Task:
Nothing but the lines from the start of the records through the line that contains "Click the Create" is to be copied, and each is to be copied exactly.

The data:

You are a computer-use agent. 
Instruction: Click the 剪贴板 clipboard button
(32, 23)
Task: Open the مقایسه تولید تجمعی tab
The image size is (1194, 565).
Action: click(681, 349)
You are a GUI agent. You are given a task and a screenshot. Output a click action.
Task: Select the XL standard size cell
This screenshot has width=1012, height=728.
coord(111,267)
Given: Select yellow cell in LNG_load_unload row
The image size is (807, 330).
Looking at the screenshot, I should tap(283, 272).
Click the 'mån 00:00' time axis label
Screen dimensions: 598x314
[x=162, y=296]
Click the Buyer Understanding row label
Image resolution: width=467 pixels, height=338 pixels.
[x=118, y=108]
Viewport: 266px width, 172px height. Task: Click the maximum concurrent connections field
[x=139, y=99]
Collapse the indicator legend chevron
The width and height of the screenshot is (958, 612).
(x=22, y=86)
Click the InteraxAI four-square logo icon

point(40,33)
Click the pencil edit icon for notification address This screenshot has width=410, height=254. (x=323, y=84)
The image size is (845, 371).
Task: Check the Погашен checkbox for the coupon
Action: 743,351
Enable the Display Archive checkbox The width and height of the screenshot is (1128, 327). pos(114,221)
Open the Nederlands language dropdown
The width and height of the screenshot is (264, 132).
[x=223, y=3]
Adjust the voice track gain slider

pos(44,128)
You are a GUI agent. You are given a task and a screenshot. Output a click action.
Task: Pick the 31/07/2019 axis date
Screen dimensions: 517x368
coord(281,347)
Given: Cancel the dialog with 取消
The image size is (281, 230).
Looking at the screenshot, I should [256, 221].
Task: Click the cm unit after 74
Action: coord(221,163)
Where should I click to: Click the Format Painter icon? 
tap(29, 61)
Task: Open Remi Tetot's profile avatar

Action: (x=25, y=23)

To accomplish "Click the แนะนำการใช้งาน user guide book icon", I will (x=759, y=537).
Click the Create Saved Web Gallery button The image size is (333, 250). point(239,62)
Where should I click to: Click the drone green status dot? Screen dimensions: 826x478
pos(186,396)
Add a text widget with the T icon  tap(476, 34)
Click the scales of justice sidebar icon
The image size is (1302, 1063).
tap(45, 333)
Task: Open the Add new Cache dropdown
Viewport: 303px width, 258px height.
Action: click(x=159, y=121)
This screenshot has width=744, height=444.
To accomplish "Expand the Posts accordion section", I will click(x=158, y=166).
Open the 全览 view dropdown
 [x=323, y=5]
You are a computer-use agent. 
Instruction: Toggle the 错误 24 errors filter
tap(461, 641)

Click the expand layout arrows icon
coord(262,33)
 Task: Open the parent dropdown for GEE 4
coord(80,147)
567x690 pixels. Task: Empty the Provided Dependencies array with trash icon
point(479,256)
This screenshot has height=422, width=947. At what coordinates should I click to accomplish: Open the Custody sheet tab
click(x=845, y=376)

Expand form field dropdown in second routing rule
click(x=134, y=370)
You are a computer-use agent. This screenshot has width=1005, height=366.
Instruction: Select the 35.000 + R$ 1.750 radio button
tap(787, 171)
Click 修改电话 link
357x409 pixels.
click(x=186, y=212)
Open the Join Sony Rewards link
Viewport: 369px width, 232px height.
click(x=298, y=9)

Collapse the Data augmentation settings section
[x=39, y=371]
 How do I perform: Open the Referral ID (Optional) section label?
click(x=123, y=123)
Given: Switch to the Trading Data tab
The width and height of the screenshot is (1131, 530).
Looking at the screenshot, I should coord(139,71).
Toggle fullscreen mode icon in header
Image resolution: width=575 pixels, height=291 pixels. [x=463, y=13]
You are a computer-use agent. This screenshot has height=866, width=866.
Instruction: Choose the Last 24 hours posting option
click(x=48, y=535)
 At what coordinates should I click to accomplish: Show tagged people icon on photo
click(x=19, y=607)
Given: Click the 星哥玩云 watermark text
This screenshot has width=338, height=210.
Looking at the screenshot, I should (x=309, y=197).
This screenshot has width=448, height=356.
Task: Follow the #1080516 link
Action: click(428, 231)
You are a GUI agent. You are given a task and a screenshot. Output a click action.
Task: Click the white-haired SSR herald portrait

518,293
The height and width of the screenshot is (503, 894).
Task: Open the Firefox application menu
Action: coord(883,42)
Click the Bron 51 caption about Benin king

Output of the task:
You are a computer-use agent. 
Instruction: Click the 剪贴板 clipboard button
(32, 23)
Task: Open the مقایسه تولید تجمعی tab
The image size is (1194, 565).
Action: click(681, 349)
You are a GUI agent. You are given a task and a screenshot. Output a click action.
Task: Select the XL standard size cell
This screenshot has width=1012, height=728.
coord(111,267)
Given: Select yellow cell in LNG_load_unload row
The image size is (807, 330).
Looking at the screenshot, I should tap(283, 272).
Click the 'mån 00:00' time axis label
Screen dimensions: 598x314
[x=162, y=296]
Click the Buyer Understanding row label
Image resolution: width=467 pixels, height=338 pixels.
[x=118, y=108]
Viewport: 266px width, 172px height. Task: Click the maximum concurrent connections field
[x=139, y=99]
Collapse the indicator legend chevron
The width and height of the screenshot is (958, 612).
(x=22, y=86)
Click the InteraxAI four-square logo icon

point(40,33)
Click the pencil edit icon for notification address This screenshot has width=410, height=254. (x=323, y=84)
The image size is (845, 371).
Task: Check the Погашен checkbox for the coupon
Action: 743,351
Enable the Display Archive checkbox The width and height of the screenshot is (1128, 327). pos(114,221)
Open the Nederlands language dropdown
The width and height of the screenshot is (264, 132).
[x=223, y=3]
Adjust the voice track gain slider

pos(44,128)
You are a GUI agent. You are given a task and a screenshot. Output a click action.
Task: Pick the 31/07/2019 axis date
Screen dimensions: 517x368
coord(281,347)
Given: Cancel the dialog with 取消
The image size is (281, 230).
Looking at the screenshot, I should [256, 221].
Task: Click the cm unit after 74
Action: coord(221,163)
Where should I click to: Click the Format Painter icon? 
tap(29, 61)
Task: Open Remi Tetot's profile avatar

Action: (x=25, y=23)

To accomplish "Click the แนะนำการใช้งาน user guide book icon", I will (x=759, y=537).
Click the Create Saved Web Gallery button The image size is (333, 250). point(239,62)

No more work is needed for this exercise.